Replies:   Switch Blayde
Switch Blayde 🚫
Updated:

@Bondi Beach

I'm not sure that additional context is needed to understand what's going on. She's smelling his hair and describing her impression of its odor.

The need for the context is simply:

Is she simply smelling his hair (which you now say is what it is) or is the smell of his hair reminiscent of something else?

So if she's simply smelling his hair, then "His hair smelled of salt and sweat" clearly says that. But "His hair was redolent of salt and sweat" could be followed by reminiscing about a time they spent making love on the beach. In the latter case, "redolent" would be the clearer choice.

Not that I'd use the word "redolent" anyway, but if all I wanted to describe was the smell of his hair I wouldn't use that word. Would it even show up as a synonym for "smell?"

ETA: it does show up as a synonym in Merriam-Webster.

madnige 🚫

@Dominions Son

First meaning is "brings to mind".

What dictionary?

Merriam Webster lists:

1: exuding fragrance : aromatic
2
a: full of a specified fragrance : scented
air redolent of seaweed
b: evocative, suggestive
a city redolent of antiquity

See bold above; even MW agrees with 'brings to mind'.
I must be weird; I'll use it about once every couple of months or so (and I speak to very few people).

Replies:   Dominions Son
Dominions Son 🚫
Updated:

@madnige

See bold above; even MW agrees with 'brings to mind'.
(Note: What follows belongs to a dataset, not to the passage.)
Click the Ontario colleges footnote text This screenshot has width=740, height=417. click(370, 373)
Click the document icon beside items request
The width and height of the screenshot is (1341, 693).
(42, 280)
For the second time. I was not disputing that 'brings to mind' is a definition of redolent. The person I was replying to (irvmull) said 'brings to mind' was the first definition. It's third in MW.

awnlee jawking 🚫

@irvmull

First meaning is "brings to mind".

My dead tree Concise Oxford Dictionary has 'strongly reminiscent or suggestive of' first, followed by 'strongly smelling of'.

I believe the COD follows the usual standard, whereby the meanings are listed in decreasing order of frequency of use.

AJ

LupusDei 🚫

@Bondi Beach

I'm non-English speaking and it's a new word for me, but if I had encountered it reading I wouldn't have stopped to look it up. Without further context I would assumed that the hair is messy somehow and leave it at that.

Replies:   Bondi Beach
Bondi Beach 🚫

@LupusDei

Without further context I would assumed that the hair is messy somehow and leave it at that.
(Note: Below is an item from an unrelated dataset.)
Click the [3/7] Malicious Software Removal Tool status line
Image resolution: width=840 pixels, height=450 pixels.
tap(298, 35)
Independent of what the different dictionaries say, "messy" is a reasonable general description of his hair, I think.

~ JBB

BlacKnight 🚫

@Bondi Beach

I like "redolent", though I think I'd use "redolent with" there. It's a good word, much deeper connotations than a simple "smelled".

Writing to the lowest common denominator is how the denominator keeps going down. Never been a fan of Hemingway.

Replies:   BlacKnight
BlacKnight 🚫

@BlacKnight

I'll add that my thinking here is that "redolent of salt and sweat" is saying that the scent reminds you of salt and sweat, while "redolent with salt and sweat" is saying that the scent of salt and sweat brings to mind how he got salty and sweaty, and "smelled of salt and sweat" is just a bland statement of fact.

Also, you wrote earlier in the paragraph that she "smelled the salt on his skin", so if I were revising, I'd be looking more to avoiding repeating that than dumbing down the vocabulary.